Every record needs to be restated word for word.

------ DATA SHOWN ------

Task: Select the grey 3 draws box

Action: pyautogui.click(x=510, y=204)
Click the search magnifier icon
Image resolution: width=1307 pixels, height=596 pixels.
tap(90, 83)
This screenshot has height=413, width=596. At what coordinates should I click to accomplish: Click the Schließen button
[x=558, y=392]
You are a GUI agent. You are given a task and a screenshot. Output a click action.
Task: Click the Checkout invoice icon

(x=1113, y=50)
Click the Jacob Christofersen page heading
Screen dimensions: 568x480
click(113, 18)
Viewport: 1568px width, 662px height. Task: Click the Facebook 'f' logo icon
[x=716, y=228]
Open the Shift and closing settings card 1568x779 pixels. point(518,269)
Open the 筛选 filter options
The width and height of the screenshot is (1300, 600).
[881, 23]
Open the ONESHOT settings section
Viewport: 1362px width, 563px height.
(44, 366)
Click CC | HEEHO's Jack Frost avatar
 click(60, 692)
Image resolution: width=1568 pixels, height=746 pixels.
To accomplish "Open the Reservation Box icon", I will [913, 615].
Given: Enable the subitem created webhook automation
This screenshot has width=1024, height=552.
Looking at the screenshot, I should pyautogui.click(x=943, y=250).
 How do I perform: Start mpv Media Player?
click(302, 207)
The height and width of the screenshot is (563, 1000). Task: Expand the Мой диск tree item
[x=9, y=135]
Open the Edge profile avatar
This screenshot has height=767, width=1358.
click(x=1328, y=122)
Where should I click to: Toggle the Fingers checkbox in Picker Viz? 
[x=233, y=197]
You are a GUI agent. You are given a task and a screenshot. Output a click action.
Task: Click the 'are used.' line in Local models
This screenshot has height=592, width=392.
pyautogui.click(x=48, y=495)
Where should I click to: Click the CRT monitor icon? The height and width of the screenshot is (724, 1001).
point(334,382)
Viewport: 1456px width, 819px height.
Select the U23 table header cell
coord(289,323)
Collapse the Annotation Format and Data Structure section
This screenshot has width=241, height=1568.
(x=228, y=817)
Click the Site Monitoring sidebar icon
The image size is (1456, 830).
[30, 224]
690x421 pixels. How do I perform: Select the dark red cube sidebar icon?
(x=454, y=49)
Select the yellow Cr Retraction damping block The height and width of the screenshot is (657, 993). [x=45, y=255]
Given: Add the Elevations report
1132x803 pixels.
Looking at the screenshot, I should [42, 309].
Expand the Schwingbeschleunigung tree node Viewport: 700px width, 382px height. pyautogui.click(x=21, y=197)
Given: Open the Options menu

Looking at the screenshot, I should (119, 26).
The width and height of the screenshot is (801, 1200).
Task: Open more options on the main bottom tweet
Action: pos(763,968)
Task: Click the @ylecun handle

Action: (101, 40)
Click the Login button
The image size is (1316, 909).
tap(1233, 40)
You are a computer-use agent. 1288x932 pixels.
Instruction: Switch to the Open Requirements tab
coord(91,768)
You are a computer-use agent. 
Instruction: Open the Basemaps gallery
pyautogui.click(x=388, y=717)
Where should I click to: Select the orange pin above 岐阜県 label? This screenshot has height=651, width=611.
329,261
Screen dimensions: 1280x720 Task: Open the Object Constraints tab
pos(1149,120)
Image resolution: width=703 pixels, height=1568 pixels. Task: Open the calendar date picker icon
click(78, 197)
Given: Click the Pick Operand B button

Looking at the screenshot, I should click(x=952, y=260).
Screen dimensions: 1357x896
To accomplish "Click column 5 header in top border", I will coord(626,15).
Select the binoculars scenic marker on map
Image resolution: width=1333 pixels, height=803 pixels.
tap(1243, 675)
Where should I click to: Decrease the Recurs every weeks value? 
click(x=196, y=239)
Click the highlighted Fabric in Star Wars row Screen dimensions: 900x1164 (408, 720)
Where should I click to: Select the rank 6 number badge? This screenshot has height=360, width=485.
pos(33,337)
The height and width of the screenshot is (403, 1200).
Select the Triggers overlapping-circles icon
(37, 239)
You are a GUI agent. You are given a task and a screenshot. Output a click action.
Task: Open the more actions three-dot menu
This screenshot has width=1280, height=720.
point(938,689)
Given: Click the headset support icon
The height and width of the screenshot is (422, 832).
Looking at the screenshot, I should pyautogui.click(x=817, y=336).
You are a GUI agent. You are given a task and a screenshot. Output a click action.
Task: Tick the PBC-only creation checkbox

------

(SOLUTION TO THE EXERCISE)
Task: Select the grey 3 draws box

Action: pyautogui.click(x=510, y=204)
Click the search magnifier icon
Image resolution: width=1307 pixels, height=596 pixels.
tap(90, 83)
This screenshot has height=413, width=596. At what coordinates should I click to accomplish: Click the Schließen button
[x=558, y=392]
You are a GUI agent. You are given a task and a screenshot. Output a click action.
Task: Click the Checkout invoice icon

(x=1113, y=50)
Click the Jacob Christofersen page heading
Screen dimensions: 568x480
click(113, 18)
Viewport: 1568px width, 662px height. Task: Click the Facebook 'f' logo icon
[x=716, y=228]
Open the Shift and closing settings card 1568x779 pixels. point(518,269)
Open the 筛选 filter options
The width and height of the screenshot is (1300, 600).
[881, 23]
Open the ONESHOT settings section
Viewport: 1362px width, 563px height.
(44, 366)
Click CC | HEEHO's Jack Frost avatar
 click(60, 692)
Image resolution: width=1568 pixels, height=746 pixels.
To accomplish "Open the Reservation Box icon", I will [913, 615].
Given: Enable the subitem created webhook automation
This screenshot has width=1024, height=552.
Looking at the screenshot, I should pyautogui.click(x=943, y=250).
 How do I perform: Start mpv Media Player?
click(302, 207)
The height and width of the screenshot is (563, 1000). Task: Expand the Мой диск tree item
[x=9, y=135]
Open the Edge profile avatar
This screenshot has height=767, width=1358.
click(x=1328, y=122)
Where should I click to: Toggle the Fingers checkbox in Picker Viz? 
[x=233, y=197]
You are a GUI agent. You are given a task and a screenshot. Output a click action.
Task: Click the 'are used.' line in Local models
This screenshot has height=592, width=392.
pyautogui.click(x=48, y=495)
Where should I click to: Click the CRT monitor icon? The height and width of the screenshot is (724, 1001).
point(334,382)
Viewport: 1456px width, 819px height.
Select the U23 table header cell
coord(289,323)
Collapse the Annotation Format and Data Structure section
This screenshot has width=241, height=1568.
(x=228, y=817)
Click the Site Monitoring sidebar icon
The image size is (1456, 830).
[30, 224]
690x421 pixels. How do I perform: Select the dark red cube sidebar icon?
(x=454, y=49)
Select the yellow Cr Retraction damping block The height and width of the screenshot is (657, 993). [x=45, y=255]
Given: Add the Elevations report
1132x803 pixels.
Looking at the screenshot, I should [42, 309].
Expand the Schwingbeschleunigung tree node Viewport: 700px width, 382px height. pyautogui.click(x=21, y=197)
Given: Open the Options menu

Looking at the screenshot, I should (119, 26).
The width and height of the screenshot is (801, 1200).
Task: Open more options on the main bottom tweet
Action: pos(763,968)
Task: Click the @ylecun handle

Action: (101, 40)
Click the Login button
The image size is (1316, 909).
tap(1233, 40)
You are a computer-use agent. 1288x932 pixels.
Instruction: Switch to the Open Requirements tab
coord(91,768)
You are a computer-use agent. 
Instruction: Open the Basemaps gallery
pyautogui.click(x=388, y=717)
Where should I click to: Select the orange pin above 岐阜県 label? This screenshot has height=651, width=611.
329,261
Screen dimensions: 1280x720 Task: Open the Object Constraints tab
pos(1149,120)
Image resolution: width=703 pixels, height=1568 pixels. Task: Open the calendar date picker icon
click(78, 197)
Given: Click the Pick Operand B button

Looking at the screenshot, I should click(x=952, y=260).
Screen dimensions: 1357x896
To accomplish "Click column 5 header in top border", I will coord(626,15).
Select the binoculars scenic marker on map
Image resolution: width=1333 pixels, height=803 pixels.
tap(1243, 675)
Where should I click to: Decrease the Recurs every weeks value? 
click(x=196, y=239)
Click the highlighted Fabric in Star Wars row Screen dimensions: 900x1164 (408, 720)
Where should I click to: Select the rank 6 number badge? This screenshot has height=360, width=485.
pos(33,337)
The height and width of the screenshot is (403, 1200).
Select the Triggers overlapping-circles icon
(37, 239)
You are a GUI agent. You are given a task and a screenshot. Output a click action.
Task: Open the more actions three-dot menu
This screenshot has width=1280, height=720.
point(938,689)
Given: Click the headset support icon
The height and width of the screenshot is (422, 832).
Looking at the screenshot, I should pyautogui.click(x=817, y=336).
You are a GUI agent. You are given a task and a screenshot. Output a click action.
Task: Tick the PBC-only creation checkbox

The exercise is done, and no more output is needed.